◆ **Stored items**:
——

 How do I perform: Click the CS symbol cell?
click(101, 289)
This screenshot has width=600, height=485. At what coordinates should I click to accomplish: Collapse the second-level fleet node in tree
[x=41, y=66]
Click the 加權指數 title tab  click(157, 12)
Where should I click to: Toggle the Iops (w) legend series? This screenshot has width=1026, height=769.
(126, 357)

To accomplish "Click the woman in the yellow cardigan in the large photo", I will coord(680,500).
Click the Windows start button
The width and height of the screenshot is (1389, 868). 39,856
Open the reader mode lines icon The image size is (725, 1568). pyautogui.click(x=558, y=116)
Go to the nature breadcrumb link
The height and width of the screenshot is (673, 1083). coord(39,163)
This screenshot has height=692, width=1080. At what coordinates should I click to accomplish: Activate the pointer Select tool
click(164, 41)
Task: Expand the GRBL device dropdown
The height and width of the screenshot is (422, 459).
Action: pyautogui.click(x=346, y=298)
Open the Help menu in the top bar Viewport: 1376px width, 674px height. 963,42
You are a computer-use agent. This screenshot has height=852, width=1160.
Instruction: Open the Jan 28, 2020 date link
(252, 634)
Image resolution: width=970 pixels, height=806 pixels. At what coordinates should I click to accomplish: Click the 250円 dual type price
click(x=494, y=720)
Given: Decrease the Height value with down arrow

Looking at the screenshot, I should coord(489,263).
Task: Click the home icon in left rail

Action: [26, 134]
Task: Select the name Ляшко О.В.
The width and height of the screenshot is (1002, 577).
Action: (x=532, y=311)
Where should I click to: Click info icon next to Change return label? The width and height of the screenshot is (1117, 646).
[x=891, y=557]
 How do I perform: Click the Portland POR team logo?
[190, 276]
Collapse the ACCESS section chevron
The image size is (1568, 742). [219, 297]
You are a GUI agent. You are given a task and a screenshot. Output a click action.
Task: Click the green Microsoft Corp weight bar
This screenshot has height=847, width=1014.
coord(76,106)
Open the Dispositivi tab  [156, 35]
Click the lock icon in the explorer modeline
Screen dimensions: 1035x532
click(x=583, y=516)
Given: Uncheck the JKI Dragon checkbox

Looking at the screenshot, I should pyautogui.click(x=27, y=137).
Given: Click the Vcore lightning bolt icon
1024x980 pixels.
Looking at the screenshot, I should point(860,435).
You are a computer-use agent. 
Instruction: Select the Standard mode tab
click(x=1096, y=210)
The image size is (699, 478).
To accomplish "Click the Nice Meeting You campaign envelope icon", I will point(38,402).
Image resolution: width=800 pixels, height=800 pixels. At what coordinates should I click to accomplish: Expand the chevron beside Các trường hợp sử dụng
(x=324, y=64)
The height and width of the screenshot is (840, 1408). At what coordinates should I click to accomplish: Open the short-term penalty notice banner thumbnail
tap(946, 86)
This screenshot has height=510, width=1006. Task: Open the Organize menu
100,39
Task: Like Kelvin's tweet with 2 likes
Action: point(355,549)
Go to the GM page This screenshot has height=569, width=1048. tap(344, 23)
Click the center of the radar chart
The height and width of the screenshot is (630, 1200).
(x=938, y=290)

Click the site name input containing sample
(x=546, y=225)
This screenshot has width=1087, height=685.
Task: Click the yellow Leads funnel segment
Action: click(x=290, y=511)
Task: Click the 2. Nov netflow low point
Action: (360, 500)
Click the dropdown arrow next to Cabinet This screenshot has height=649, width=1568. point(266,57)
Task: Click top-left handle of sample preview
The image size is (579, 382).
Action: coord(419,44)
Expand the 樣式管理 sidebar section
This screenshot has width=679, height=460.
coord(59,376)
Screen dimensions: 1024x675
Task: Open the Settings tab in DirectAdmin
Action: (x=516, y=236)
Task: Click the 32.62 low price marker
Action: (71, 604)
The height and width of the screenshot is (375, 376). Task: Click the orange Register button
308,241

——

◆ **Work instruction**:
Would you copy out every line in the records that includes the string "computer"?

◆ **Response to the task**:
You are a computer-use agent. This screenshot has height=852, width=1160.
You are a computer-use agent. 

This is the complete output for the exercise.